The Ethiopian wolf (Canis simensis) is the rarest wild canid species in the world and Africa’s most threatened carnivore. Endemic to the Ethiopian Highlands, fewer than 500 individuals survive.
Sandra Lai at the University of Oxford and her colleagues observed wild Ethiopian wolves lapping up the nectar of Ethiopian red hot poker (Kniphofia foliosa) flowers. Local people in the mountains have traditionally used the nectar as a sweetener for coffee and on flat bread.
The wolves are thought to be the first large carnivore species ever to be recorded regularly feeding on nectar.
“For large carnivores, such as wolves, nectar-feeding is very unusual, due to the lack of physical adaptations, such as a long tongue or specialised snout, and because most flowers are too fragile or produce too little nectar to be interesting for large animals,” says Lai.
The sturdy, nectar-rich flower heads of the poker plant make this behaviour possible, she says. “To my knowledge, no other large carnivorous predator exhibits nectar-feeding, though some omnivorous bears may opportunistically forage for nectar, albeit rarely and poorly documented.”
Some of the wolves were seen visiting as many as 30 blooms in a single trip. As they lick the nectar, the wolves’ muzzles get covered in pollen, which they could potentially be transferring from flower to flower as they feed.

..........

What to do
A - In the passage on Ethiopian wolves, how many blooms were some of the wolves seen visiting in a single trip?
B - Carry on the passage about Ethiopian wolves and nectar from its final sentence.
The listing that follows comes from a separate source.

..........

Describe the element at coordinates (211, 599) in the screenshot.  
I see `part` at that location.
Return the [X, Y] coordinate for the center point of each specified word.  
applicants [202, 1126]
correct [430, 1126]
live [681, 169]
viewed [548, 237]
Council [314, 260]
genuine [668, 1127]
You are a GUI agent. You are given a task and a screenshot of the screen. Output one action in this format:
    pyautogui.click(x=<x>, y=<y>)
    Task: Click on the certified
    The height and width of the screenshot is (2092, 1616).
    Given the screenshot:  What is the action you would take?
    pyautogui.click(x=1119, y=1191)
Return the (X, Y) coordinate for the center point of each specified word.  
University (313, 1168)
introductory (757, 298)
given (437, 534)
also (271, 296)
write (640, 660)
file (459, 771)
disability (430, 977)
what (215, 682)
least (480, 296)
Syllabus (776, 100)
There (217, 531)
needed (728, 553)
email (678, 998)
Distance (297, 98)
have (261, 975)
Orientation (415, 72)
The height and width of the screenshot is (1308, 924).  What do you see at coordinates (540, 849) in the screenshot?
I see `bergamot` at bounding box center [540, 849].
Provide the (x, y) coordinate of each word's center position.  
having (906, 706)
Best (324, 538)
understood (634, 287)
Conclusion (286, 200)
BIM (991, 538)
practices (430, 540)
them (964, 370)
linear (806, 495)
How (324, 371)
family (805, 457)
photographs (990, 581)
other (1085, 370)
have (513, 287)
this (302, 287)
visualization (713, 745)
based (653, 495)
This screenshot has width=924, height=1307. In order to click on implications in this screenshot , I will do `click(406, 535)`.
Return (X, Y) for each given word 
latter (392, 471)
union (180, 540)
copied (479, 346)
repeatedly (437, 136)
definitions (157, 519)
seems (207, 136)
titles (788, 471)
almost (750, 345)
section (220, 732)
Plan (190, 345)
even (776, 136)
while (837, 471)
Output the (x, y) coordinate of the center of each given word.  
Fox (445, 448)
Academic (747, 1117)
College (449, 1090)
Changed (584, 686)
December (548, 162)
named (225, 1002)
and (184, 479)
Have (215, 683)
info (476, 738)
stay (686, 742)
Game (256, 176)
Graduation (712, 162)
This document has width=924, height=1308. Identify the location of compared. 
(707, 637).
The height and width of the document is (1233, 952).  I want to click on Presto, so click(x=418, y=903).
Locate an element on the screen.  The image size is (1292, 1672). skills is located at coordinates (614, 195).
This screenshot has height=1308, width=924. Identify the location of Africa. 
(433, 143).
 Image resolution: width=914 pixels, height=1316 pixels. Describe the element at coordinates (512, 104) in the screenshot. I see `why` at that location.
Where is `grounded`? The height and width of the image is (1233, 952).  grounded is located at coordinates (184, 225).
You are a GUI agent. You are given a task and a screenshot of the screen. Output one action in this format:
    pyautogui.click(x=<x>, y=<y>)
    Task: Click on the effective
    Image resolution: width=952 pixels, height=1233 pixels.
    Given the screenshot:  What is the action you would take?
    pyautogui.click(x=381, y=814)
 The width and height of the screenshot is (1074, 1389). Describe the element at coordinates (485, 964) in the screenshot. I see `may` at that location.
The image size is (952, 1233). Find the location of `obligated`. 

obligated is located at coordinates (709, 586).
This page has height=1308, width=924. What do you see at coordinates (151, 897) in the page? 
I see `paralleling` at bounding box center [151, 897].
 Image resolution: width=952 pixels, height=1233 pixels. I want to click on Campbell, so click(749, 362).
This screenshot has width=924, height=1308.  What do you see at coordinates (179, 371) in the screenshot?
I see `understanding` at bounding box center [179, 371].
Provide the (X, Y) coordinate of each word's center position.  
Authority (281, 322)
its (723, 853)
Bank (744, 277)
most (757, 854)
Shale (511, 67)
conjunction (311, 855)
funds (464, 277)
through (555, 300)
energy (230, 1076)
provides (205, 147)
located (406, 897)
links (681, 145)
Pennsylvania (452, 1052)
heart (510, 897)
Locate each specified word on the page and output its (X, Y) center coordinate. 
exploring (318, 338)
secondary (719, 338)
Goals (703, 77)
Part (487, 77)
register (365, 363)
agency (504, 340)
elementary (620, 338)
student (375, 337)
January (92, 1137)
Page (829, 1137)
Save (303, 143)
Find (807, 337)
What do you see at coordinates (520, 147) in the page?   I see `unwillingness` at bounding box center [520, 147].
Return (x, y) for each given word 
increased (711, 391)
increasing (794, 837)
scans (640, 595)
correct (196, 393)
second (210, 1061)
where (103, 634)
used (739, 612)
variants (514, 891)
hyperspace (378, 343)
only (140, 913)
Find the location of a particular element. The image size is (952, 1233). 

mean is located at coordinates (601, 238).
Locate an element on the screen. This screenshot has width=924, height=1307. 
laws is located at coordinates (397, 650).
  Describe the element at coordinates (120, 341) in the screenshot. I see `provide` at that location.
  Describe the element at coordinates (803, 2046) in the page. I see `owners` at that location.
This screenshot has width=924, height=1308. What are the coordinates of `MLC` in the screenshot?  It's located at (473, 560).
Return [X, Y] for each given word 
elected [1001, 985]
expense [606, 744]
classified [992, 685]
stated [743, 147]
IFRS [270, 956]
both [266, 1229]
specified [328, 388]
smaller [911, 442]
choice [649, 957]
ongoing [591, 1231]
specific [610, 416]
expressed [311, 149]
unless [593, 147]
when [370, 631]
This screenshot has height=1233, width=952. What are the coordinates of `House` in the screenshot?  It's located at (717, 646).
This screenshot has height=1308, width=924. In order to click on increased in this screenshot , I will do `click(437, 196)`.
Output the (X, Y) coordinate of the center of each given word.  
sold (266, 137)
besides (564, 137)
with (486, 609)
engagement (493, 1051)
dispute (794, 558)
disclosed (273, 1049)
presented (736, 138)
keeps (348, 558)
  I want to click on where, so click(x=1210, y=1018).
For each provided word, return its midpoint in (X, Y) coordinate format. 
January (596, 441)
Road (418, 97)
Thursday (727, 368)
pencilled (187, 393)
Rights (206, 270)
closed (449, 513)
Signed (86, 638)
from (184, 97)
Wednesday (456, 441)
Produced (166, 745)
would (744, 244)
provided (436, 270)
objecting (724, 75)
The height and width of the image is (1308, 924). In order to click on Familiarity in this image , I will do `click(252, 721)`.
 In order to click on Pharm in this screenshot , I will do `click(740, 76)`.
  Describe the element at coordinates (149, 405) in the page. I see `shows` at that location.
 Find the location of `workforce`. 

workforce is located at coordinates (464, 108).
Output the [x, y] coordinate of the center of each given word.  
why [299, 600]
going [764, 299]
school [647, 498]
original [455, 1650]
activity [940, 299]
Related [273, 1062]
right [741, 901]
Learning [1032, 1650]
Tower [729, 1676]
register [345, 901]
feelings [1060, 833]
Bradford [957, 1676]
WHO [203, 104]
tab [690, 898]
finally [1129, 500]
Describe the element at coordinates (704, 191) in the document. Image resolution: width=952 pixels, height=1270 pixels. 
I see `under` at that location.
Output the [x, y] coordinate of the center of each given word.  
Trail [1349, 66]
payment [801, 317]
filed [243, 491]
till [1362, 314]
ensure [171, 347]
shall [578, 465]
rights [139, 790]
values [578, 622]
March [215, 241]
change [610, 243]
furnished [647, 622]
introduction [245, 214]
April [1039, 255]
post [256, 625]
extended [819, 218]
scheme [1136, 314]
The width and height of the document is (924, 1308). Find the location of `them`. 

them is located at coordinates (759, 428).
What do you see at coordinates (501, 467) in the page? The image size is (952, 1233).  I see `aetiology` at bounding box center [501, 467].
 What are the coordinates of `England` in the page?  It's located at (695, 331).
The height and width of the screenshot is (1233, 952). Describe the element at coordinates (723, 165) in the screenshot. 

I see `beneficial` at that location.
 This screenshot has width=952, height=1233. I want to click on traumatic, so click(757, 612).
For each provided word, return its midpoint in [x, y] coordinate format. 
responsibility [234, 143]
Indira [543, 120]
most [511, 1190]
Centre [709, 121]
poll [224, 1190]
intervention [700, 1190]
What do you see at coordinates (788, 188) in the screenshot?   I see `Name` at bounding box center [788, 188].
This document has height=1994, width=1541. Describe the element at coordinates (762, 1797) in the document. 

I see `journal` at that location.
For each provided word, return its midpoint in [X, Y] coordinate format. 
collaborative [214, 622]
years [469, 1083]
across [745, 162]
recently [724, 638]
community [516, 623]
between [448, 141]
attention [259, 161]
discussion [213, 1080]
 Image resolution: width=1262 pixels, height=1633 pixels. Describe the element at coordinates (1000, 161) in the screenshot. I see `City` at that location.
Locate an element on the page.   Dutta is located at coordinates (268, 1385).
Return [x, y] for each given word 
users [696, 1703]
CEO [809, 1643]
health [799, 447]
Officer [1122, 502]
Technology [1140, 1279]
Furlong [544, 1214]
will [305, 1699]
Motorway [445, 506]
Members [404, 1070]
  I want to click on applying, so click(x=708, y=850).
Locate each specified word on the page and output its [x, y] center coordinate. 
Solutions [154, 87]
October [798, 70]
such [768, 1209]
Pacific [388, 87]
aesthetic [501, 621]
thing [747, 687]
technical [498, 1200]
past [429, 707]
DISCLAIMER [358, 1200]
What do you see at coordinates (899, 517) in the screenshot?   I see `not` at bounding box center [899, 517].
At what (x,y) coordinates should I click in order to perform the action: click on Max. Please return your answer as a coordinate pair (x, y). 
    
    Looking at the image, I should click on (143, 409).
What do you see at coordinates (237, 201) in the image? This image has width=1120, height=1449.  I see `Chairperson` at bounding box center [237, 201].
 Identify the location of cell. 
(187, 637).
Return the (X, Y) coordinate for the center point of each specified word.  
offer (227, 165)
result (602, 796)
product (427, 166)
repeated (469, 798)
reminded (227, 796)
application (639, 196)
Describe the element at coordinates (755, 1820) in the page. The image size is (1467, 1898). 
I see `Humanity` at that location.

..........

The results
A - As many as 30.

B -
“The behaviour is interesting because it shows nectar-feeding and pollination by non-flying mammals might be more widespread than currently recognised, and that the ecological significance of these lesser-known pollinators might be more important than we think,” says Lai. “It’s very exciting.”
Lai and her colleagues at the Ethiopian Wolf Conservation Programme now hope to dig deeper into the behaviour and its ramifications. “Trying to confirm actual pollination by the wolves would be ideal, but that would be quite challenging,” she says. “I’m also very interested in the social learning aspect of the behaviour. We’ve seen this year adults bringing their juveniles to the flower fields, which could indicate cultural transmission.”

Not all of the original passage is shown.